Given a set of distinct positive integers, let's say that it can "construct a triangle" if it can be partitioned into three subsets whose sums can be the lengths of the three sides of a triangle (that is: three subsets whose sums satisfy the triangle inequality). For example, { 1, 2, 3, 4 } can "construct a triangle" by partitioning it into { { 1, 2 }, 3, 4 }, because a triangle can have side-lengths 1+2, 3, and 4 (because 1+2 + 3 > 4, 1+2 + 4 > 3, and 3 + 4 > 1+2).

I'm given an array A of up to 10^{5} distinct nonnegative integers in the range [0, 10^{9}] and an integer k, and I need to find how many contiguous subarrays of length k can construct triangles.

For example, if A = [1, 3, 4, 2, 5, 9] and k = 3, then there are two such subarrays: [3, 4, 2] and [4, 2, 5].

I've tried the following approach:

Iterate over A, examining each contiguous subarray of length k. For each such subarray, find every partition of it into three subsets. For each such partition, calculate the sums of the three subsets, and check whether they satisfy the triangle inequality.

Return the number of subarrays where the check passed for at least one partition.

This gives the right answer, but it takes O(3^{k}n) time, where n is the length of A.
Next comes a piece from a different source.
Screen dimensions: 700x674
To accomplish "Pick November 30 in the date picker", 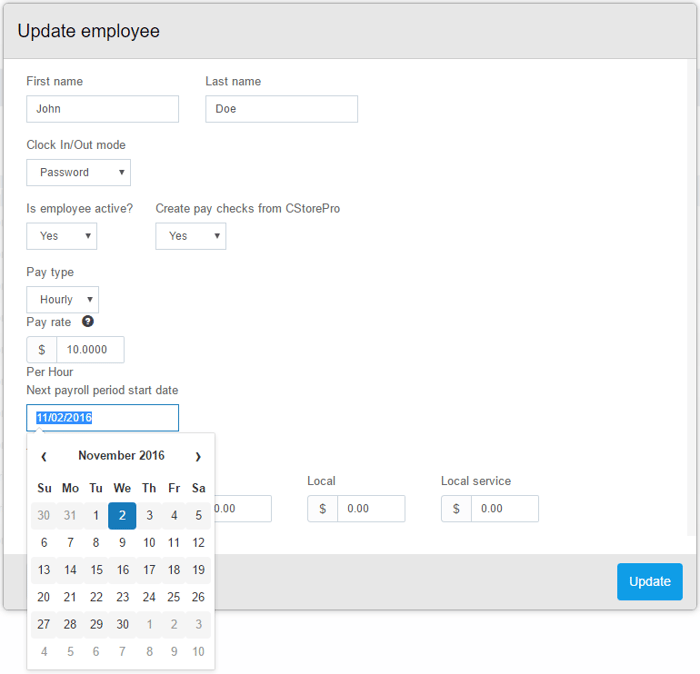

I've read about an O(n) algorithm for this problem, but I don't understand why it works:

Iterate over A, examining each contiguous subarray of length k. For each such subarray, determine its sum S and its greatest element a_{G}, then check if S > 2a_{G}.
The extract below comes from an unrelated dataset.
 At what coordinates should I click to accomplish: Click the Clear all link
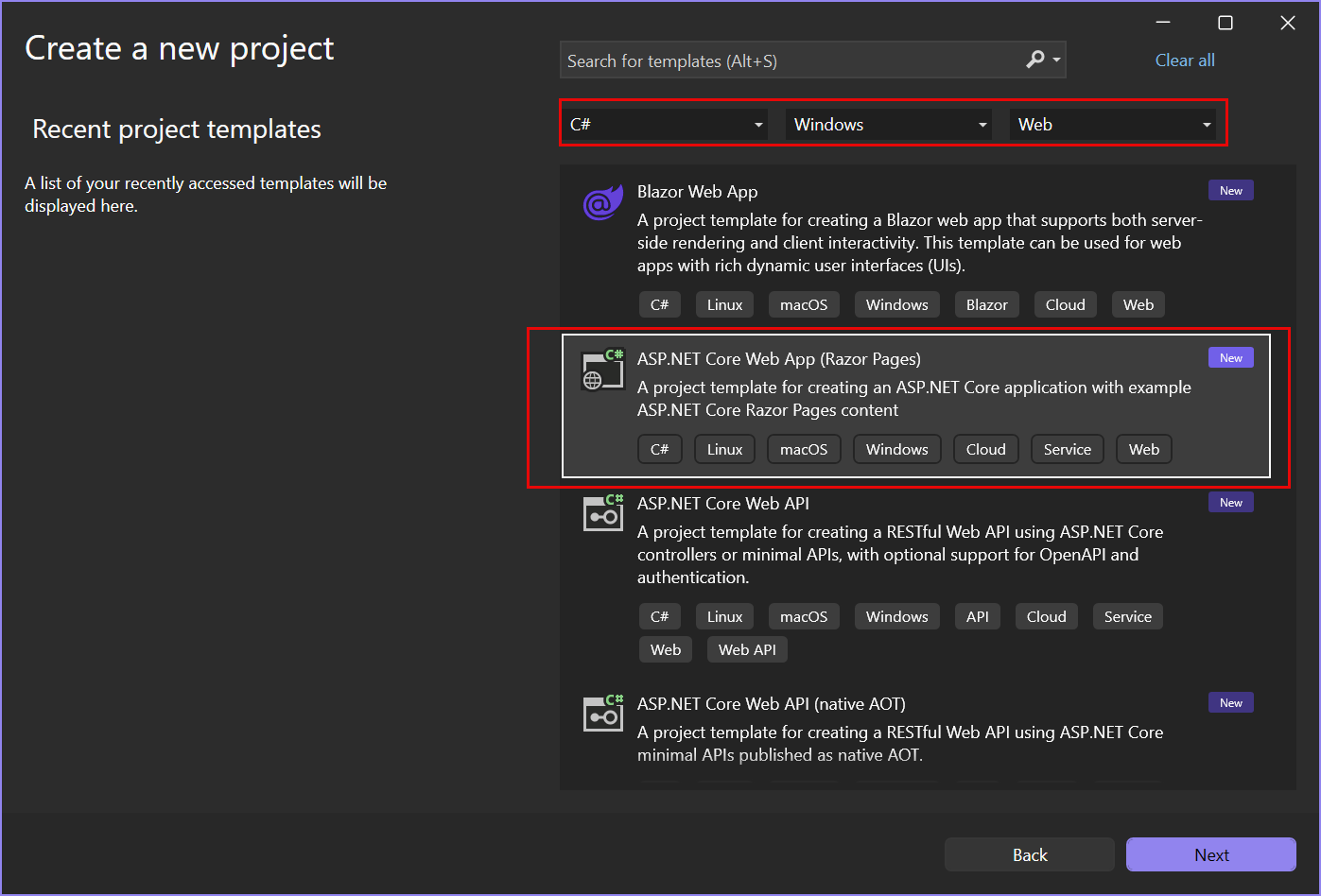coord(1185,60)
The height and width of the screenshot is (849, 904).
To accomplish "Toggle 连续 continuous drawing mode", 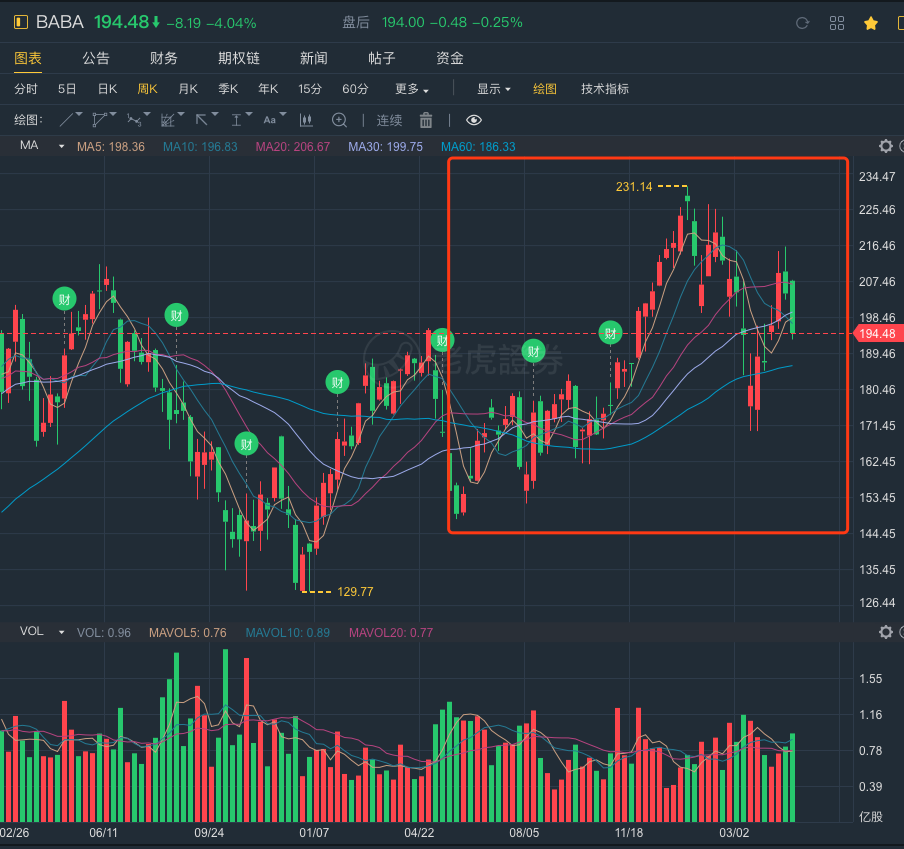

Note #1: The subarray can construct a triangle if and only if this is the case.(explain at (1))

Note #2: the sums of all subarrays can be determined in O(n) time by using prefix sums.

Note #3: the greatest elements of all subarrays can be determined in O(n) time by using a deque.

Return the number of subarrays where the check passed for at least one partition.

(1)I was given this explanation for Note #1:

Let i be the first index of the subarray, and j be its last index (such that j = i + k − 1). Imagine that we've sorted the elements of the subarray, so that A_{i} < A_{i+1} < … < A_{j}.

Imagine partitioning the subarray as follows:

x = A_{i} + A_{i+2} + … + A_{j−2}

y = A_{i+1} + A_{i+3} + … + A_{j−1}

z = A_{j}

It can be easily proved that y + z > x and x + z > y; so to check if it satisfies the triangle inequality, all that remains is to check if x + y > z, which is equivalent to checking if x + y + z > 2z. But we can check this without actually sorting: x + y + z is the sum of the entire subarray, and z is its greatest element.

What I don't understand is — this explanation shows that if we partition the subarray in a specific way, then that partition satisfies the triangle equality if and only if x + y + z > 2z. But what if we partition the subarray in a different way? Even if this partition doesn't satisfy the triangle inequality, can't there be a different one that does?

let z= max{A[i]..A[j]}. If z<1/2*(A[i]+..+A[j]) so you can create a triangle following the above proof.

Otherwise if z> 1/2*(A[i]+...+A[j]). Consider any partition of K elements into 3 sets A,B, C; and z in C. Let a,b,c be the sum of elements in A, B, C. so a+b<c since z in C => we cannot create any triangle.